Reproduce the section of the listing that begins at the line containing "Expand the Manufacturing sidebar menu" and finishes at the line containing "You are a computer-use agent. The". Include both end lines and nothing beyond them.
⁂
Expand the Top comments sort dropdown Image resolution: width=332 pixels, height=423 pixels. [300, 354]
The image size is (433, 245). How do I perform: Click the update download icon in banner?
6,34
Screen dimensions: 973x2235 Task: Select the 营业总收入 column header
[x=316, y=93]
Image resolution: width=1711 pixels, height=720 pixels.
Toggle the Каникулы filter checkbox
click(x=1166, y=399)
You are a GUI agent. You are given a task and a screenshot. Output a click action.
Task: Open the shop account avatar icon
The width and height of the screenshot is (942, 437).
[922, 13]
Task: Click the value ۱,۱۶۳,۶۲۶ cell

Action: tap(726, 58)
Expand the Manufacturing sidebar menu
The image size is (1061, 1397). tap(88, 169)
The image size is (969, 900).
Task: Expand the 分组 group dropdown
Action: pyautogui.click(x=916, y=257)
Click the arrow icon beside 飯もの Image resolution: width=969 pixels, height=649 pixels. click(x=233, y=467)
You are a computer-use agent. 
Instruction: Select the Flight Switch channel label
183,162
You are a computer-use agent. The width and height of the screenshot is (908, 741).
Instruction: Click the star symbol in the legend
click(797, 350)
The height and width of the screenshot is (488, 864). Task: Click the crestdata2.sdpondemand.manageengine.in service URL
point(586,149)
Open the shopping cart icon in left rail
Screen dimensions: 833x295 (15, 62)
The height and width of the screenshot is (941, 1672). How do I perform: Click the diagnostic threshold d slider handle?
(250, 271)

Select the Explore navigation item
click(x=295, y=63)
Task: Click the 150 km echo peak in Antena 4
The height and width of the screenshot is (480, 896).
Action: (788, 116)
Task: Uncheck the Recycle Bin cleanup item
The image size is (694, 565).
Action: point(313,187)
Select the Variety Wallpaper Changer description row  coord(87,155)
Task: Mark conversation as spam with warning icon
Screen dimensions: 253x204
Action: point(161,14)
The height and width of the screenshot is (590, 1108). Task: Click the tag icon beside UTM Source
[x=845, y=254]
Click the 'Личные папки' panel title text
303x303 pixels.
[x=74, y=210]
⁂
### SOLUTION TO THE PROBLEM
Expand the Manufacturing sidebar menu
The image size is (1061, 1397). tap(88, 169)
The image size is (969, 900).
Task: Expand the 分组 group dropdown
Action: pyautogui.click(x=916, y=257)
Click the arrow icon beside 飯もの Image resolution: width=969 pixels, height=649 pixels. click(x=233, y=467)
You are a computer-use agent. 
Instruction: Select the Flight Switch channel label
183,162
You are a computer-use agent. The width and height of the screenshot is (908, 741).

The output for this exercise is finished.